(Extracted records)
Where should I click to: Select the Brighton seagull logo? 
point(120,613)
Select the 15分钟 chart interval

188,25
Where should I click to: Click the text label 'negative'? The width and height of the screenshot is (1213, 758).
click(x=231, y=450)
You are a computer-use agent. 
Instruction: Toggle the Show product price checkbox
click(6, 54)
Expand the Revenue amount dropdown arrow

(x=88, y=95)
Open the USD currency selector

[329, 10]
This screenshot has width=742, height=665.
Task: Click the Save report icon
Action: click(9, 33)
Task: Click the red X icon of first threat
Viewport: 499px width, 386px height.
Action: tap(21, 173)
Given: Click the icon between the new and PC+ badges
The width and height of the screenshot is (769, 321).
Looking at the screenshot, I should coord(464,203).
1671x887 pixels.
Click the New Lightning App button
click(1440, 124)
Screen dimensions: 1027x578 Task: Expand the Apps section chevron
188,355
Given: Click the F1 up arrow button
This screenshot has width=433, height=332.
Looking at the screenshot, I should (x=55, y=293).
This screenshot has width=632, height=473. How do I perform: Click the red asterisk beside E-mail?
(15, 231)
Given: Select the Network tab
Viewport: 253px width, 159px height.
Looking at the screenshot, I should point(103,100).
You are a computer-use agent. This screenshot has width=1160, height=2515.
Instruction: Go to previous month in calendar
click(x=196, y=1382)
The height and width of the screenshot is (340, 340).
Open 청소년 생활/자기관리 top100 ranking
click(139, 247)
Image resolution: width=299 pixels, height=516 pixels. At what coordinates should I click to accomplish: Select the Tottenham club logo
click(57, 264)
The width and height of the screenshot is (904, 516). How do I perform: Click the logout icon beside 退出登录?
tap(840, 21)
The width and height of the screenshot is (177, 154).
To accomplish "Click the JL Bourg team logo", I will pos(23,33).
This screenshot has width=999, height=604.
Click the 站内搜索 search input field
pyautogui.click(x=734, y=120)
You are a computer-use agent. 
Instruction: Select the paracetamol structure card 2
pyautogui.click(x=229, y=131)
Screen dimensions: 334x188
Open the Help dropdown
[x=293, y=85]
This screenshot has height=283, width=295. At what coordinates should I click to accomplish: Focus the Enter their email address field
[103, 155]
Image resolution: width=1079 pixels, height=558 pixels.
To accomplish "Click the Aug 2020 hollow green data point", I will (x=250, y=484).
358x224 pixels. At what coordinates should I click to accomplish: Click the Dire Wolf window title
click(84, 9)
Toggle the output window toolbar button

▸ About this task
The answer should be all lines from the entries above that hold the word "Given".

▸ Problem solution
Given: Click the icon between the new and PC+ badges
Given: Click the F1 up arrow button
Given: Select the Network tab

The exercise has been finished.